The three components of the tumor bed were evaluated separately. According to the %irRVT value of the primary tumor, patients were grouped as having a pCR (pathologic complete response, absence of any viable invasive tumor), MPR (major pathologic response, irRVT≤10%), pPR (partial pathologic response, 10%<%irRVT<90%), or pNR (no pathologic response, irRVT≥90%). The same calculation was applied to lymph nodes (Supplementary Fig. 5). However, if more than one lymph node was found to have pre-treatment tumor deposit (RVT and/or regression bed), the final %irRVT-LN equaled the sum of %irRVT of each affected lymph node divided by the total number of affected lymph nodes, provided they were located in different tumor beds.

Identification of histopathological immune phenotypes of RVT

Owing to the heterogeneity of tumor cells/nests/subclones, where the gene expression profile and immune microenvironment are different, the immune responses to anti-PD-1 inhibitors may differ and the time required to generate a response might also vary.
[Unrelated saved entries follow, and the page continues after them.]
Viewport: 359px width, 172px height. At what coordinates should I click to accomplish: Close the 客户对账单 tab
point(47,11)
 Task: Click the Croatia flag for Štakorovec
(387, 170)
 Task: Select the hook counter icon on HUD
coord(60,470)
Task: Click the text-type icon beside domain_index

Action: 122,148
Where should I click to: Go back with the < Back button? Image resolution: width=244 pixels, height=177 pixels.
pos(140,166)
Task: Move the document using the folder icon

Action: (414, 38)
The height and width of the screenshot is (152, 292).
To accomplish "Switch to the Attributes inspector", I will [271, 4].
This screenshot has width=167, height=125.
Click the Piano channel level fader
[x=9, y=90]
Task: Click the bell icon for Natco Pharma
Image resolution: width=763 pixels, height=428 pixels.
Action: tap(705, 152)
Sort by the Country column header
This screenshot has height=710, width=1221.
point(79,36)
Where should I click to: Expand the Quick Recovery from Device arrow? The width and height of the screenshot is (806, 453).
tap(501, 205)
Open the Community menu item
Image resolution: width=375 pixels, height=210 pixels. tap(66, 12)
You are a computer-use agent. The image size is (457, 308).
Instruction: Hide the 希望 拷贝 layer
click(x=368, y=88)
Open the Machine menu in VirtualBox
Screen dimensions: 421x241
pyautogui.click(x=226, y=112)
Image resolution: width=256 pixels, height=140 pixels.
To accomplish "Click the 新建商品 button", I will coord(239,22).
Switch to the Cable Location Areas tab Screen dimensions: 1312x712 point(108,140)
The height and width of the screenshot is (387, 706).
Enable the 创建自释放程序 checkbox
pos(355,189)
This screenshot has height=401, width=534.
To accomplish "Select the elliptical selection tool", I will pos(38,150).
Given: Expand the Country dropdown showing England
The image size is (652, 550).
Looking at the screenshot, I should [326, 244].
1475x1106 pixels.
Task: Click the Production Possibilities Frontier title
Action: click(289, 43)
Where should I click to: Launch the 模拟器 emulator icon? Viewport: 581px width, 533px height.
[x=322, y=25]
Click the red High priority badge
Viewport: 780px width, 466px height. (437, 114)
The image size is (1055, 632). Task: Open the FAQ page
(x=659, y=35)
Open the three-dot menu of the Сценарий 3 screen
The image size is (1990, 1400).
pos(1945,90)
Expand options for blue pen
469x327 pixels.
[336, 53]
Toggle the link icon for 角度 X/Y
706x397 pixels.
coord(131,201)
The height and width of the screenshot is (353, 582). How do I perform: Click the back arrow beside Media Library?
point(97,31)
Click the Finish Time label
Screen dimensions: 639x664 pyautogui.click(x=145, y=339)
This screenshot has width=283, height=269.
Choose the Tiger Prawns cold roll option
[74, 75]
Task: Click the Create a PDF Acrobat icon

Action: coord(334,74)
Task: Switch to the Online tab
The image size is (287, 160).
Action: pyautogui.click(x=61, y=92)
Therefore, at the same timepoint, different tumor cells/nests of RVT in the same tumor bed show different histopathological morphology, which we termed “histopathological immune phenotype”. By referring to the tumor-immune phenotypes of biopsy specimens before treatment19,20, and based on the density of tumor infiltrating immune cells within a tumor nest and its surrounding stroma, three histopathological immune phenotypes were classified: immune-activated, immune-excluded, and immune desert. The immune-activated phenotype is characterized by the presence of immune cells both in the parenchyma of the tumor nest and the surrounding stroma, accompanied by different levels of irregular tumor-stroma interface, infiltrated by dense immune cells or replaced by regression tissue, or both. The immune-activated phenotype indicates that the tumor cells are antigenic and have been activated by the immune response following PD-1 blockade treatment. However, additional time or immunotherapy is needed to complete tumor clearance. The immune-excluded phenotype is characterized by the presence of different immune cell types that cannot penetrate the parenchyma of the tumor nests but instead are contained in the stroma that immediately surrounds the cancer cells. The immune-desert phenotype is characterized by the absence of abundant immune cells in either the parenchyma or the adjacent peritumoral stroma of tumor nests. Each phenotype was identified and their respective percentages of RVT were evaluated, both in primary tumor and lymph nodes.

Reporting summary

Further information on research design is available in the Nature Research Reporting Summary linked to this paper.